San Diego -- The subcutaneous forehead lift is not a new procedure but an evolving one. It's not a replacement for lifts approached via coronal or endoscopic means, direct excision or transblepharoplasty, but is an addition to the armamentarium. Furthermore, what constitutes an ideal patient is not a function of age but of eyebrow shape, according to Gerald G. Edds, M.D., facial plastic and cosmetic surgeon, Owensboro, Ky. Dr. Edds says the most beautiful position for the female eyebrow places the medial eyebrow at or below the supraorbital rim and the apex in the lateral third of the eyebrow.
"In some procedures, we tend to lift the entire brow complex, including the medial portion," he said at the American Academy of Cosmetic Surgery (AACS) annual meeting here. "The brows end up with a dome shape where the central one-third is the highest point. That can look unnatural and aesthetically unpleasing."
Descriptions of the subcutaneous lift first appeared in medical literature about 25 years ago. Few surgeons adopted the procedure until Timothy A. Miller, M.D., presented a simplified approach in 2003. Dr. Edds began experimenting with the technique shortly thereafter and has performed approximately 50 subcutaneous lifts. He attributes the following advantages to the procedure:
* predictable elevation of the lateral brow without increase in vertical forehead height;
* improvement of deep forehead rhytids;
* correction of eyebrow asymmetry;
* minimal risk of permanent sensory changes to the forehead and scalp;
* optional sedation;
* fast (30 minute) procedure, requiring minimal instrumentation; and
* quick recovery with low complication rates.

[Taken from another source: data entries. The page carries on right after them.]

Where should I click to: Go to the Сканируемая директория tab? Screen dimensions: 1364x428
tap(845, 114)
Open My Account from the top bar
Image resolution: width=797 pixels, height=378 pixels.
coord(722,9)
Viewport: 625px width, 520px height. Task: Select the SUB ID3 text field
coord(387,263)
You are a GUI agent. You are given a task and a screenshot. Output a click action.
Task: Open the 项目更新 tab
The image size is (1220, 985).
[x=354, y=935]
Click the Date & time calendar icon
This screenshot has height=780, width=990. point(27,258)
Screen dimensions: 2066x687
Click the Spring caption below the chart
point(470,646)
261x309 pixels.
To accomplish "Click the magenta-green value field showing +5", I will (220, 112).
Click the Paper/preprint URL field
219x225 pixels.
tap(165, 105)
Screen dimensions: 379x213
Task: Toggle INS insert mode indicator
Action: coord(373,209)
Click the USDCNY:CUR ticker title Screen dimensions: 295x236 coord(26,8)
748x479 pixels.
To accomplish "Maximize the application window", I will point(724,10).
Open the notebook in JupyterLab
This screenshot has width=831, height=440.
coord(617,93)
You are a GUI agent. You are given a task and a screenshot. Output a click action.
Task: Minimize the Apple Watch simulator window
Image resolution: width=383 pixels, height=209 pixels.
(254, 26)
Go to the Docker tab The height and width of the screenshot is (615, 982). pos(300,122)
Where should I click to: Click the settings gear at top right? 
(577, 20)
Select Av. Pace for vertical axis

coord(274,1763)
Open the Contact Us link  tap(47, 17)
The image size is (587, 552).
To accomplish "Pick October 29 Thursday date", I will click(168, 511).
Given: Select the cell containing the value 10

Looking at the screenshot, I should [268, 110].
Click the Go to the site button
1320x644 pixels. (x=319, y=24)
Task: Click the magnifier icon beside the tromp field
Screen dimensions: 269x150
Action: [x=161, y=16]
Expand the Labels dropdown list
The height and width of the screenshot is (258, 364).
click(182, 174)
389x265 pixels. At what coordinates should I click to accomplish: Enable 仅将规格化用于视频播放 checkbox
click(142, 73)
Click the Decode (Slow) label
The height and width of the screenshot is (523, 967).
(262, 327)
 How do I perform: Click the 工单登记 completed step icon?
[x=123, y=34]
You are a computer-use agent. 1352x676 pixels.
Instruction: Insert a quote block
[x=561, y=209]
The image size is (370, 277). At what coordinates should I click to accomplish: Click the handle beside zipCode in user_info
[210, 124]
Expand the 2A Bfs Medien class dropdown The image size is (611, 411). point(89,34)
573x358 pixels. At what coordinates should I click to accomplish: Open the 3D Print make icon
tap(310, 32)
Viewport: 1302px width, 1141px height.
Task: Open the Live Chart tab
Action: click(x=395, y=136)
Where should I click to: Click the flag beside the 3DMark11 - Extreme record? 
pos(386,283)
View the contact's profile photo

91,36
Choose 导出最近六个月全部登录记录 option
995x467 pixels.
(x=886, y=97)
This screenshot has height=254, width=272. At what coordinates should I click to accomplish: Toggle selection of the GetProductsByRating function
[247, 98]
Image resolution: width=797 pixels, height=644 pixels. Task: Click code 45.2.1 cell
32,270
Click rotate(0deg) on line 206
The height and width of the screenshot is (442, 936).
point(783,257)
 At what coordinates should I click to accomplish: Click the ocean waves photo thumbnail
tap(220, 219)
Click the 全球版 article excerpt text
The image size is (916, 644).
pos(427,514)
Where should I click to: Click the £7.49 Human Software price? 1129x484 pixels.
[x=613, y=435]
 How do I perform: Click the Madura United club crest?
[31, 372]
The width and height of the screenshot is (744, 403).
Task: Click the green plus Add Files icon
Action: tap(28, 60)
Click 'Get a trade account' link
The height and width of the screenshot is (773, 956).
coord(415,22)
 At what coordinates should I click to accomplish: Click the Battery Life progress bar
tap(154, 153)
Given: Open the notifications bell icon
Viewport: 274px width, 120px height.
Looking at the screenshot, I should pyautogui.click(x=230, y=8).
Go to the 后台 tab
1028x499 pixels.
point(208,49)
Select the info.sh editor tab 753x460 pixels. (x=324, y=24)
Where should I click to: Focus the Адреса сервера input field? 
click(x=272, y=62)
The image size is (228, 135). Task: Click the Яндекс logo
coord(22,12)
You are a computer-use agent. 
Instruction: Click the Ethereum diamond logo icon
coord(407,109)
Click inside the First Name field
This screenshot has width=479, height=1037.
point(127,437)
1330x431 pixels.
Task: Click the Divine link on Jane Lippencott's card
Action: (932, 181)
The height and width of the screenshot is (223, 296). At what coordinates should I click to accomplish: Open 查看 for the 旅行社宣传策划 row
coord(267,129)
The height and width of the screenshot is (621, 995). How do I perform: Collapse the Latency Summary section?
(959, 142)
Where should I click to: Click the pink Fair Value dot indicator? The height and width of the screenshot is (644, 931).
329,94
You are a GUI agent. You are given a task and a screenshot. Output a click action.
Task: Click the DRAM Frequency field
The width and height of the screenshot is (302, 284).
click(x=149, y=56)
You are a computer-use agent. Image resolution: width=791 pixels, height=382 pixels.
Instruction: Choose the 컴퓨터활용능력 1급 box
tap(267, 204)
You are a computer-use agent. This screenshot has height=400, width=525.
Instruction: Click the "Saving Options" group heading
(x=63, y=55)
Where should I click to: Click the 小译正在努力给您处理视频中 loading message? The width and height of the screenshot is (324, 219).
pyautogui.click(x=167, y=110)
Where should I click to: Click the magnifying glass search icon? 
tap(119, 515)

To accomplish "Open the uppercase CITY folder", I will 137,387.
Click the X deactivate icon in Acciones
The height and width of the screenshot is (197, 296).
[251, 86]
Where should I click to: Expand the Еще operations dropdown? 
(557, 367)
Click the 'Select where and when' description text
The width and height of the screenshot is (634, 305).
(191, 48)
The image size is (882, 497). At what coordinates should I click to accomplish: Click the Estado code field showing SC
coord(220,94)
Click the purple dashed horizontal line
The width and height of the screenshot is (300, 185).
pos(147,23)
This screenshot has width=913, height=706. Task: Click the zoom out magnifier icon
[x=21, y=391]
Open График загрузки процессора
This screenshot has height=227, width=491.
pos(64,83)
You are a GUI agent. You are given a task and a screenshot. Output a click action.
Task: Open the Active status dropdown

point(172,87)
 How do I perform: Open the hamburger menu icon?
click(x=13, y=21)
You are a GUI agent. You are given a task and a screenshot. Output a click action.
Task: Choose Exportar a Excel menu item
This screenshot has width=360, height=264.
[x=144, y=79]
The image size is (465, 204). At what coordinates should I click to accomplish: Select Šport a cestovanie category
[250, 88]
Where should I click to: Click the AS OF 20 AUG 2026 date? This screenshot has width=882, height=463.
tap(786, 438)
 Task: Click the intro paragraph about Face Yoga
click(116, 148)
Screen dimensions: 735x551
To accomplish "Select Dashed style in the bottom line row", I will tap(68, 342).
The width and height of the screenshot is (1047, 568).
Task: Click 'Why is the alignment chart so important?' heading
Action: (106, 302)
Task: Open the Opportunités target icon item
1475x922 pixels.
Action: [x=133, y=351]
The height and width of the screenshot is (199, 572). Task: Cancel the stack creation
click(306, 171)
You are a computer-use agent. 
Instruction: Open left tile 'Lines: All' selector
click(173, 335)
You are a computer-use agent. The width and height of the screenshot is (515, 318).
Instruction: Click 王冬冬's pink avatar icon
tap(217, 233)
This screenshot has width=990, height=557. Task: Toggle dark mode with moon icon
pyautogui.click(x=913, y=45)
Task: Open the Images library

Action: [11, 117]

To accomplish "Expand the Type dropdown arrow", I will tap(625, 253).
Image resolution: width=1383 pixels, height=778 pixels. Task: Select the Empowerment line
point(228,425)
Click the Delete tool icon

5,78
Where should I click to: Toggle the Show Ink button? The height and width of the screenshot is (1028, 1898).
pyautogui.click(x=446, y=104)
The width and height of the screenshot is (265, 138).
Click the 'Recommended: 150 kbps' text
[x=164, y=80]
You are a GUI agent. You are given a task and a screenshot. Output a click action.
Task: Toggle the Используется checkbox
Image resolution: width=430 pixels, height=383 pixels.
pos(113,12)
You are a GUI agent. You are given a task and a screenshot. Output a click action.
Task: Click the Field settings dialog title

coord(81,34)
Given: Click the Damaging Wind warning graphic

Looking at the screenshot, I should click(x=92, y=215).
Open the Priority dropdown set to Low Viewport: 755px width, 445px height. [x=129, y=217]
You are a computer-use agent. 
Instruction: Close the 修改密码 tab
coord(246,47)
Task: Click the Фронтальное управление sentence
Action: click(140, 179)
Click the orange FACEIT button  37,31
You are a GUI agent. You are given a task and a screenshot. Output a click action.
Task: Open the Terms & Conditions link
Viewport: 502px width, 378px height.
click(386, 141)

In experimenting with the technique, Dr. Edds has devised two modifications.
"I bevel incisions to allow hair growth into the scars," he says. "I also use deep sutures for closure. They last at least six weeks and allow the scar to mature better."
The primary indication for a subcutaneous lift is lateral ptosis. Dr. Edds, who is also an assistant clinical professor of surgery at the University of Kentucky, points out that, while some people inherit this tendency, it more often presents as an early sign of aging. The result is a facial appearance often described as "sad" or "angry."
Addressing ptosis also improves other conditions: accumulations of excess skin in the upper eyelids and in the lateral crow's feet areas, plus deep forehead rhytids.
Dr. Edds notes, "Some periosteal and subgaleal techniques aren't as effective as more superficial ones in removing deep wrinkles."
The subcutaneous lift is not advisable for certain patients. People with significant furrowing in the glabella area, in addition to ptosis, require a surgical procedure that will address both conditions. Women who like to wear their hair pulled back and most men are contraindicated because a hairline scar will begin at mid-eye and extend 4 cm to 5 cm laterally.